SCLC has two stages: limited stage and extensive stage. Doctors may use physical exams, imaging tests, biopsies, and other tests to determine the stage of cancer.

In limited stage SCLC, the cancer is on only one side of the chest and is usually in only one lung. It may also have reached the lymph nodes on that side.

Limited stage SCLC is usually contained enough to be treated with a single radiation field. Only 1 in 3 people with SCLC receive a diagnosis when their cancer is in the limited stage. In this stage, treatment may involve a combination of surgery, radiation, and chemotherapy.

Doctors diagnose SCLC in the extensive stage in 2 out of 3 people who have this type of cancer. At this stage, the cancer has spread:

  • throughout one lung
  • into the other lung
  • to lymph nodes on the other side of the chest
  • to other parts of the body

The cancer may also be considered extensive stage SCLC if it has spread to the fluid surrounding the lungs.

The goal of treatment for extensive stage SCLC is not to cure the cancer but to shrink it and help you live longer. Treatment at this stage of SCLC may include chemotherapy and, possibly, immunotherapy as first-line treatments.
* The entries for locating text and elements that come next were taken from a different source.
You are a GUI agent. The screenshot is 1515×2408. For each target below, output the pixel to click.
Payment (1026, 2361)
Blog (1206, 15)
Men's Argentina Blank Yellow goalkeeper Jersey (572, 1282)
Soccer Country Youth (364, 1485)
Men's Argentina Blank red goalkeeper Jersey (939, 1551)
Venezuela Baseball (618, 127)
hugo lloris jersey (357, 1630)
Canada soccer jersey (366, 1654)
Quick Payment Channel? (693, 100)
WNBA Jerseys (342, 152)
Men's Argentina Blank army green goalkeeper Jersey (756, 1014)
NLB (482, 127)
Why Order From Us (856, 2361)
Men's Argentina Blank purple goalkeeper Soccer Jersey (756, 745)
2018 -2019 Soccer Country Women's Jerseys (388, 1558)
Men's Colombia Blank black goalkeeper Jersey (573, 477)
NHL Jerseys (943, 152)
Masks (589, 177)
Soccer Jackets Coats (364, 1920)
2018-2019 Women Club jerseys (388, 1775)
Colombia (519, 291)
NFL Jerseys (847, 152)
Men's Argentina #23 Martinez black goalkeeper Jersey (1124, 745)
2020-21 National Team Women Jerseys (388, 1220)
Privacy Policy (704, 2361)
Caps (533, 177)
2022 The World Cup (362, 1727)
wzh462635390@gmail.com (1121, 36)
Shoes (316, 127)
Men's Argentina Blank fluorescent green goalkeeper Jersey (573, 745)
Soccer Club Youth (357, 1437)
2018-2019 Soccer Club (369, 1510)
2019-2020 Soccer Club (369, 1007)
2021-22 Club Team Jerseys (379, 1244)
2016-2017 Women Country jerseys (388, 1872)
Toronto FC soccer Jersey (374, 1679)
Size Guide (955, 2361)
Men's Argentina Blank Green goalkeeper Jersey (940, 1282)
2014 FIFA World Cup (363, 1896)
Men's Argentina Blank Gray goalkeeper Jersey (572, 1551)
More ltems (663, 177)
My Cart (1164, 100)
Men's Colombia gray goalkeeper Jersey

The American Cancer Society uses a more formal staging system to describe lung cancer progression. It’s known as the TNM staging system and involves the following three factors:

  • Tumor (T): What are the size and extent of the main tumor? Has it grown into other areas?
  • Nodes (N): Has the tumor grown into nearby lymph nodes?
  • Metastasis (M): How far has the cancer spread to other organs, such as the adrenal glands, brain, liver, bones, or other lung?

Numbers or letters will appear with the T, N, and M to give more detail about each factor. In the TNM system, the earliest stage is stage 0 and the most advanced is stage 4.

This staging system is used for both non-small cell lung cancer and SCLC, but it’s considered less important for SCLC. The specifics of this system can be complex, so be sure to ask your doctor for a full explanation.

The outlook for someone with SCLC depends on the stage of the cancer, the person’s overall health, and the cancer’s overall response to treatment. In general, the outlook for people with limited stage SCLC is better than for those with extensive stage SCLC.

The SEER database tracks 5-year relative survival rates for various cancers. This system categorizes cancers into three groups:

  • Localized: The cancer has not spread outside the lung. This would relate to limited stage SCLC.
  • Regional: The cancer has spread beyond the lung to nearby lymph nodes or organs. This would relate to extensive stage SCLC.
  • Distant: The cancer has spread to other areas, such as the liver, bones, brain, or other lung. This would relate to a more advanced phase of extensive stage SCLC.

Here are the 5-year relative survival rates for SCLC based on SEER stage:

SEER stage5-year relative survival rate
localized (limited stage SCLC)30%
regional (extensive stage SCLC)18%
distant (advanced extensive stage SCLC)3%
all stages combined7%

However, these numbers don’t take everything into account.

People who receive an SCLC diagnosis now may have a better outcome, as treatments have improved over time. Your overall health and your specific cancer will also factor into your outlook.

SCLC is an aggressive form of lung cancer that mainly affects people with a long history of smoking. It has two stages: limited stage SCLC and extensive stage SCLC.

More people receive a diagnosis at the extensive stage since this type of lung cancer often does not have early symptoms.

People who receive a diagnosis of limited stage SCLC usually have a more favorable outlook than those who receive a diagnosis of extensive stage SCLC. However, every person’s response to treatment is different, and treatment options continue to improve over time.